Odermatt sicherte sich das dritte Podest innerhalb von 72 Stunden. Am Donnerstag siegte er in der Sprintabfahrt. Am Freitag im Super-G verhinderte der Tscheche Jan Zabystran mit der Startnummer 29 sensationell den 51. Weltcup-Sieg von Odermatt. Nun klassierte sich der beste Abfahrer der vergangenen zwei Jahre zum 24. Mal in seiner 51. Weltcup-Abfahrt auf dem Podest. Den möglichen Sieg vergab der 28-Jährige mit einer nicht optimalen Einfahrt in die Ciaslat, der Schlüsselstelle im untersten Streckenabschnitt.

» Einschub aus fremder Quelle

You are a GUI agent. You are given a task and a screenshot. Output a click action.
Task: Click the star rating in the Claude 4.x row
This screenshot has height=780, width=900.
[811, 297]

«90 Prozent waren sehr gut», so Odermatt nach seiner Fahrt am SRF-Mikrofon. «Jenen Abschnitt, den ich sonst sehr gut im Griff habe, traf ich heute nicht perfekt.» Dennoch steht er am Ende mit Landsmann Franjo von Allmen auf dem Podest, für Odermatt ist es die dritte Podestplatzierung innert drei Tagen. Er sei «mega zufrieden», so Odermatt. «Franjo und ich sind heute in einer eigenen Liga gefahren.»
Miggiano und Hintermann knapp neben dem Podest
Weil sich auf der Piste Saslong die Verhältnisse mit fortlaufender Renndauer deutlich verbessern – mehr Sonne bei Schlüsselstellen – sorgten in der Vergangenheit schon oft Fahrer mit hohen Startnummern für grosse Überraschungen. Auch am Samstag schlug das «Gröden-Phänomen» zu, wenn auch nicht im Ausmass vergangener Jahre. Die ersten beiden Plätze waren im Verlauf des Rennens nicht mehr in Gefahr, wohl aber Schieders 3. Rang.
An diesem rüttelte unter anderem der junge Schweizer Alessio Miggiano. Dem 23-jährigen Zürcher Oberländer, der mit Startnummer 43 ins Rennen ging, fehlten lediglich sechs Hundertstel zu seinem ersten Podestplatz im Weltcup. Platz 5 ist sein mit Abstand bestes Ergebnis auf höchster Stufe. Ein Ausrufezeichen setzte auch Niels Hintermann, der das Rennen eröffnete und sich mit 14 Hundertstel Rückstand auf das Podest im 7. Schlussrang klassierte. (sda/daf)
Mehr dazu
Feedback für die Redaktion
Hat dir dieser Artikel gefallen?
Kommentare
Dein Kommentar
Mit dem Absenden dieses Formulars erkläre ich mich mit der zweckgebundenen Speicherung der angegebenen Daten einverstanden. Datenschutzerklärung und Widerrufshinweise
Kommentare lesen?
Um Kommentare lesen zu können, melde dich bitte an.



spalen
tolle leistung!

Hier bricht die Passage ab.